Se ha ido Luis Salom. Y se ha ido en un abrir y cerrar de ojos, llenando de lágrimas los de la familia del motociclismo. Un fatídico accidente ha tenido la culpa de que Luis perdiera la vida a los 24 años en el Circuit de Barcelona-Catalunya sin darle ni siquiera la oportunidad de pelear por seguir adelante.

El motociclismo es así, con esa doble cara: por un lado, nos regala momentos inolvidables que justifican ciegamente nuestra pasión por este deporte y, por el otro, tiene esa terrible forma de pellizcarte las entrañas y dejarte noqueado cada dos por tres. Esa doble cara es la que nos ha mostrado en un caso como el de hoy; porque este deporte es el mismo que nos dio la oportunidad de ver a Luis Salom y de disfrutar con él, con Maverick Viñales y con Álex Rins de aquel maravilloso 2013 en Moto3, una de las temporadas más bonitas que se recuerdan en la historia del Campeonato del Mundo. Pero también, este mismo deporte ha sido extremadamente injusto por arrebatárnoslo de esta manera.

Luis Salom - 1

Es un día triste y también una jornada para que aquellos «aficionados» que faltan el respeto a profesionales que se juegan la vida, se conciencien de una vez por todas de que nuestro deporte está por encima de colores y de filias y fobias. El respeto a cada uno de esos valientes que salen a pista debería ser el primer término del diccionario de cualquier aficionado al motociclismo. Sin duda, es una lástima enorme que algunos sólo abran los ojos cuando suceden tragedias de este estilo.

Luis se ha marchado haciendo lo que le apasionaba y esa pasión quedaba clara en su actitud, cercana y humilde. Era un piloto de raza dentro de la pista, con un carácter fuerte encima de la moto, pero con la sonrisa por bandera fuera de ella. María, su madre y su gran compañera de fatigas durante todos estos años, puede estar bien orgullosa por la gran esencia que su hijo ha dejado impregnada.

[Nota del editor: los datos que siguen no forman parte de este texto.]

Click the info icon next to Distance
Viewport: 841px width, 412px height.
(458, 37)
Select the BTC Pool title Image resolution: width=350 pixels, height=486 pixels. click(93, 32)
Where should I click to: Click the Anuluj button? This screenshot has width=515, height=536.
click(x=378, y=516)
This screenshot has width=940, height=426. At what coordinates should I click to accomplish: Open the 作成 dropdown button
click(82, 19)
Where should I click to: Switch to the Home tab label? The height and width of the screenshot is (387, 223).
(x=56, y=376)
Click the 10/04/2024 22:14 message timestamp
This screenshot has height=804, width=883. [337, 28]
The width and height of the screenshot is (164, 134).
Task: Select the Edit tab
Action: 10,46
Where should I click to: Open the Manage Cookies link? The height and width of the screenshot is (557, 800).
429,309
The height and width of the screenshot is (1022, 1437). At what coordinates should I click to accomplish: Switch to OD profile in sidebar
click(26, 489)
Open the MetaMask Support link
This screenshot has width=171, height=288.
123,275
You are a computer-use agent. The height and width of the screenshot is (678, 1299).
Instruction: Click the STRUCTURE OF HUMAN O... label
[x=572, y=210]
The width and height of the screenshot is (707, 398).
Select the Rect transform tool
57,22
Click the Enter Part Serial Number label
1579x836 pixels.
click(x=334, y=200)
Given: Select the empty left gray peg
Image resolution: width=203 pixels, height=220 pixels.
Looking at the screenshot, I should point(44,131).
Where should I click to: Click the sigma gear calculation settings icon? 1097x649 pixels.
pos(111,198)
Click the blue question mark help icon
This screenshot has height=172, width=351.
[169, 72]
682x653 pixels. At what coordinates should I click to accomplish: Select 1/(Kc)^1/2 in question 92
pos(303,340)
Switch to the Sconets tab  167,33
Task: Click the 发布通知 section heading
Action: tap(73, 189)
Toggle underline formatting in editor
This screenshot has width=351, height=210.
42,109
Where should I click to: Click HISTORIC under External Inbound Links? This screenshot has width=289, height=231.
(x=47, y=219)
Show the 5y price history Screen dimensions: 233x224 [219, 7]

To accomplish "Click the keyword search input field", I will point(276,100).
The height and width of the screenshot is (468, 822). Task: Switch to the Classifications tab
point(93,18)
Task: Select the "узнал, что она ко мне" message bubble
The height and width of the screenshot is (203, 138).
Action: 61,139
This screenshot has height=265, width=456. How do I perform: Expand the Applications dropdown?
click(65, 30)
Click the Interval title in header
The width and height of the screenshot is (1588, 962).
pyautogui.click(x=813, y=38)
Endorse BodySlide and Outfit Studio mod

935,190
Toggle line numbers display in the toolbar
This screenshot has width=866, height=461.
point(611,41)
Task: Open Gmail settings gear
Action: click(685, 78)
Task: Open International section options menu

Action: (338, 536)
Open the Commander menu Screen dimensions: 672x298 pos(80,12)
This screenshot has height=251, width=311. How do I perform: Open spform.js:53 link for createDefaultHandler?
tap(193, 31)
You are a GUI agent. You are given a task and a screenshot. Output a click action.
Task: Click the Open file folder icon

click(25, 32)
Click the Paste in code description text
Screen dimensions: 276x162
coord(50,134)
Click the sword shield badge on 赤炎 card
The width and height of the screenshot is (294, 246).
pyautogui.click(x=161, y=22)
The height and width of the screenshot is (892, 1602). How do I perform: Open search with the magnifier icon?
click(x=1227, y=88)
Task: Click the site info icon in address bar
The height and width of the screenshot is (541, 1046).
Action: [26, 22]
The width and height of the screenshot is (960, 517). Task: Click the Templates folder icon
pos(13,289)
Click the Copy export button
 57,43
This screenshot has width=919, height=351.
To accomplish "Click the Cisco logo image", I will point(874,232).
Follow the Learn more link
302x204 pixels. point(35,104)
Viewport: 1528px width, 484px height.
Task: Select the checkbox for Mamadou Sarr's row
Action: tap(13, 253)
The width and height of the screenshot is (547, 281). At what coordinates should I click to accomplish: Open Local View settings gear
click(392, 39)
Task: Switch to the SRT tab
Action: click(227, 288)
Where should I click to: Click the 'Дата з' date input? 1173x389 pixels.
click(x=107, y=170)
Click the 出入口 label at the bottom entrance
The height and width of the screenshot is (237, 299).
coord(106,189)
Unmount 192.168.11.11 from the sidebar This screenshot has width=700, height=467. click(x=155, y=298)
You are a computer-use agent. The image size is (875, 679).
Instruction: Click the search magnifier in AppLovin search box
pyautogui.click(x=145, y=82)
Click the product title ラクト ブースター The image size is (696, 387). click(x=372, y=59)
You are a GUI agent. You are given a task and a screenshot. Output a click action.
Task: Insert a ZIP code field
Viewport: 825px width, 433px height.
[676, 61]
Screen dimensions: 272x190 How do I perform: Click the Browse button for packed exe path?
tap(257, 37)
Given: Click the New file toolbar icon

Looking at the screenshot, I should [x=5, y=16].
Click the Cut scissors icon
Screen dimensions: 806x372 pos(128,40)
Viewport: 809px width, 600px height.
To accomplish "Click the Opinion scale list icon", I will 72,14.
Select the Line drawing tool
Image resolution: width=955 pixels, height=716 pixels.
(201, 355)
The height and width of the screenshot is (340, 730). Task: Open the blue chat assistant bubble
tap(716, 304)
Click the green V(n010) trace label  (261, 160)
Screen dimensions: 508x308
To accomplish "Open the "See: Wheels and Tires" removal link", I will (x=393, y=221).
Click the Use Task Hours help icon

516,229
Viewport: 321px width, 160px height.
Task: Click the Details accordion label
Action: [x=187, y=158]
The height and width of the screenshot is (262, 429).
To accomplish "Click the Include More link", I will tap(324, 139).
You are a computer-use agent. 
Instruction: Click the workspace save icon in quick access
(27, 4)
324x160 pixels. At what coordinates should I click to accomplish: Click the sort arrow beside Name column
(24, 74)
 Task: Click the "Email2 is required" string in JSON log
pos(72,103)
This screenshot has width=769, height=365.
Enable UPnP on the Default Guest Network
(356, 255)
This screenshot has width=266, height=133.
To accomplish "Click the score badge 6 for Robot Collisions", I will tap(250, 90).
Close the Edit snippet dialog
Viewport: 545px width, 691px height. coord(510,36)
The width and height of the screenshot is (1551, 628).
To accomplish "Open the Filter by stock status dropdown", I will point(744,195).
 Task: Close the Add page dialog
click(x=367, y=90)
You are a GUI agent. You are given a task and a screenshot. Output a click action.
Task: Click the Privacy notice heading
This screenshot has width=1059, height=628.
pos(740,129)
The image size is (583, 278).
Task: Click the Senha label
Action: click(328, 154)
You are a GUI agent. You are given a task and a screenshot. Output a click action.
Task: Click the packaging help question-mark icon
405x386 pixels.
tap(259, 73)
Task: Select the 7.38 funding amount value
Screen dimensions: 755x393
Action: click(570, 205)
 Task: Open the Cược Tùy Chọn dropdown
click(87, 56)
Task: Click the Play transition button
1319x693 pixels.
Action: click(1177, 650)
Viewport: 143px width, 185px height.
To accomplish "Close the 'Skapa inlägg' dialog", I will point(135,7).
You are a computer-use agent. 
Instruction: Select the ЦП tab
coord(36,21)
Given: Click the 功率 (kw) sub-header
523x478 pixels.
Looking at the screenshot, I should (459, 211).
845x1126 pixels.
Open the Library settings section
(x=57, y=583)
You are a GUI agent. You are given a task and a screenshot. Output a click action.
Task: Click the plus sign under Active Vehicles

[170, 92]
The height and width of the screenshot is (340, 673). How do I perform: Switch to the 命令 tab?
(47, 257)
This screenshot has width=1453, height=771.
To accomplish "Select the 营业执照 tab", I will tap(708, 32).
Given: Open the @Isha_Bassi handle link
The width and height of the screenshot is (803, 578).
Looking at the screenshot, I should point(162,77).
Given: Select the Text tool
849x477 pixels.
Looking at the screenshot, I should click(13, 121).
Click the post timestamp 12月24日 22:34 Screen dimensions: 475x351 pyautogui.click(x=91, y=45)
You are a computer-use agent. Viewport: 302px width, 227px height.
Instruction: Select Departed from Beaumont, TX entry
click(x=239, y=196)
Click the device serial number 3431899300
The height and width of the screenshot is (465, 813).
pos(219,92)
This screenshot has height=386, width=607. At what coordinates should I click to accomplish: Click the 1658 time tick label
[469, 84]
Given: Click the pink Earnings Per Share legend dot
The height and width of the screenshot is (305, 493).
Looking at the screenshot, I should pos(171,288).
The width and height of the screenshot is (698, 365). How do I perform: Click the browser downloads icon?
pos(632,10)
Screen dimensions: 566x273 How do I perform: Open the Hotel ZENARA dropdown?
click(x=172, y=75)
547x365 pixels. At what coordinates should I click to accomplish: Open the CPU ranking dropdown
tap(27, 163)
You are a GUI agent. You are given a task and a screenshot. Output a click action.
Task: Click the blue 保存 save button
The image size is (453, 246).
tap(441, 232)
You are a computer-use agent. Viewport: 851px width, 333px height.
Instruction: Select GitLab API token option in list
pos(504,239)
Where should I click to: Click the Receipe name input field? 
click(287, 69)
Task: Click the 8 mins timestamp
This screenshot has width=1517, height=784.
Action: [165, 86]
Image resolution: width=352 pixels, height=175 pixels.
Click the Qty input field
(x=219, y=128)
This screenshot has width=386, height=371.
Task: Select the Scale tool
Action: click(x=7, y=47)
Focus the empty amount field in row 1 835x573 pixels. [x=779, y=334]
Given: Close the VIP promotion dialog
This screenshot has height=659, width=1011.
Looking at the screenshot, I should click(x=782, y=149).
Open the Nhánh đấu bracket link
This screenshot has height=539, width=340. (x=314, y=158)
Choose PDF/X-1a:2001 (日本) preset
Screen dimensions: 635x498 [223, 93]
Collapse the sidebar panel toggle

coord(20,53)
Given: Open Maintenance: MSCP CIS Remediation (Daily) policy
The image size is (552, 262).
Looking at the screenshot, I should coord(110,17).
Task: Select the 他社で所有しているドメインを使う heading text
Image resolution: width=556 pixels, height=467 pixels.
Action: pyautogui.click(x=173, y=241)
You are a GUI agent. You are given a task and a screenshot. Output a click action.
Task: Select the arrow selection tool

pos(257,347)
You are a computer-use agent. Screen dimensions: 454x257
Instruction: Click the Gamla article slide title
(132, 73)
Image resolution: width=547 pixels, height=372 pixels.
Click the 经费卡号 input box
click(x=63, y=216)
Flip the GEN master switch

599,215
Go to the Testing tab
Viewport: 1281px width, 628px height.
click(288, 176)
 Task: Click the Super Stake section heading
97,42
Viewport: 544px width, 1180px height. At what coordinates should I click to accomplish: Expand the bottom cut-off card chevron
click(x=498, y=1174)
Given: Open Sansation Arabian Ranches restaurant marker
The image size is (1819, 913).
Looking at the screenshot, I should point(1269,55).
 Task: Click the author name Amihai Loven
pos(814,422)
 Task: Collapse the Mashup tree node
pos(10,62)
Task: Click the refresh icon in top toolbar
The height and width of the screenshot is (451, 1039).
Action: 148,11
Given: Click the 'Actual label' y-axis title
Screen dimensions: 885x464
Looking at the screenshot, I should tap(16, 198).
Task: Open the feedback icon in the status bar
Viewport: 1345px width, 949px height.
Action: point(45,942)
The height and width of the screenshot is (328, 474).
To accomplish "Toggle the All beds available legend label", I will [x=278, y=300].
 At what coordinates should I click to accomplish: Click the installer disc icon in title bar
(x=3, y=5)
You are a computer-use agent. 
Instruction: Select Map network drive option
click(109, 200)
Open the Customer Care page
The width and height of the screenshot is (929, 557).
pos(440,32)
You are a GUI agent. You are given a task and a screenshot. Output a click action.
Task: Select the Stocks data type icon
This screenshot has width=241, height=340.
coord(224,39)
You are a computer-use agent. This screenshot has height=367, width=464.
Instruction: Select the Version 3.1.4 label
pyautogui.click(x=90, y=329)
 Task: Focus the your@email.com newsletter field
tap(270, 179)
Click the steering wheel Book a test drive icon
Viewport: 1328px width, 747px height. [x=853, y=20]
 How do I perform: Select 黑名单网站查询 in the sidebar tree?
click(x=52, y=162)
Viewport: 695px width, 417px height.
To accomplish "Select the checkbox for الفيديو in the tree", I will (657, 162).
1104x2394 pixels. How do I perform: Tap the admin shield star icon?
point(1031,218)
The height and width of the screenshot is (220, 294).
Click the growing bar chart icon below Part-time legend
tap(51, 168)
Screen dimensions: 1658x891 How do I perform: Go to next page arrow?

El Mexicano ya «cabalga» por ahí arriba a la espera de que le dejen una moto. Dani, Bernat, Shoya, Marco, Daijiro, Norick y compañía, hacedle hueco, que uno de los vuestros está esperando por allí hasta que se apague el semáforo. Porque lo que nunca, nunca se apaga, es la pasión. Hasta siempre, Luis. Hasta siempre, Mexicano.